WORK INSTRUCTIONS. Among the records below, find the line that has "icon in top bar"; from there, give the lines again exactly, and stop after the line that has "Expand the opcua_qt tree node arrow".

═══ DATA FOR THIS TASK

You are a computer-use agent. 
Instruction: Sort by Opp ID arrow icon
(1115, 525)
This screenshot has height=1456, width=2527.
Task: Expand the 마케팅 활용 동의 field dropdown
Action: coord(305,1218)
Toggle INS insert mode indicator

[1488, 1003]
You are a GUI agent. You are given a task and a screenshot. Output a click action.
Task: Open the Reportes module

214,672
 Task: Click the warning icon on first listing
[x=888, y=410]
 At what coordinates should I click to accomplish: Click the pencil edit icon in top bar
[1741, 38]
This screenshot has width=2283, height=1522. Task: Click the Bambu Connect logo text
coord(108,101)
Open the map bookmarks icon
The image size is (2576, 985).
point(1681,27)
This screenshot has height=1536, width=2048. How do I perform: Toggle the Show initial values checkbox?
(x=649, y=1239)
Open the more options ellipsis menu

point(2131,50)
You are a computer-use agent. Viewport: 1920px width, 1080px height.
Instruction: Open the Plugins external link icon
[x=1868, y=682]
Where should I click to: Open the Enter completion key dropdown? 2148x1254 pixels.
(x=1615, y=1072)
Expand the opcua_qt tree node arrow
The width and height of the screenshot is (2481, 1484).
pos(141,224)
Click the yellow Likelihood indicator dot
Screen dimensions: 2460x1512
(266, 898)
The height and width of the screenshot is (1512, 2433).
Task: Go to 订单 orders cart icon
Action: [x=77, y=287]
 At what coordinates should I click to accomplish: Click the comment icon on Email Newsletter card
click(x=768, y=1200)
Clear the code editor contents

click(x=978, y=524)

══════

WRITTEN ANSWER.
 At what coordinates should I click to accomplish: Click the pencil edit icon in top bar
[1741, 38]
This screenshot has width=2283, height=1522. Task: Click the Bambu Connect logo text
coord(108,101)
Open the map bookmarks icon
The image size is (2576, 985).
point(1681,27)
This screenshot has height=1536, width=2048. How do I perform: Toggle the Show initial values checkbox?
(x=649, y=1239)
Open the more options ellipsis menu

point(2131,50)
You are a computer-use agent. Viewport: 1920px width, 1080px height.
Instruction: Open the Plugins external link icon
[x=1868, y=682]
Where should I click to: Open the Enter completion key dropdown? 2148x1254 pixels.
(x=1615, y=1072)
Expand the opcua_qt tree node arrow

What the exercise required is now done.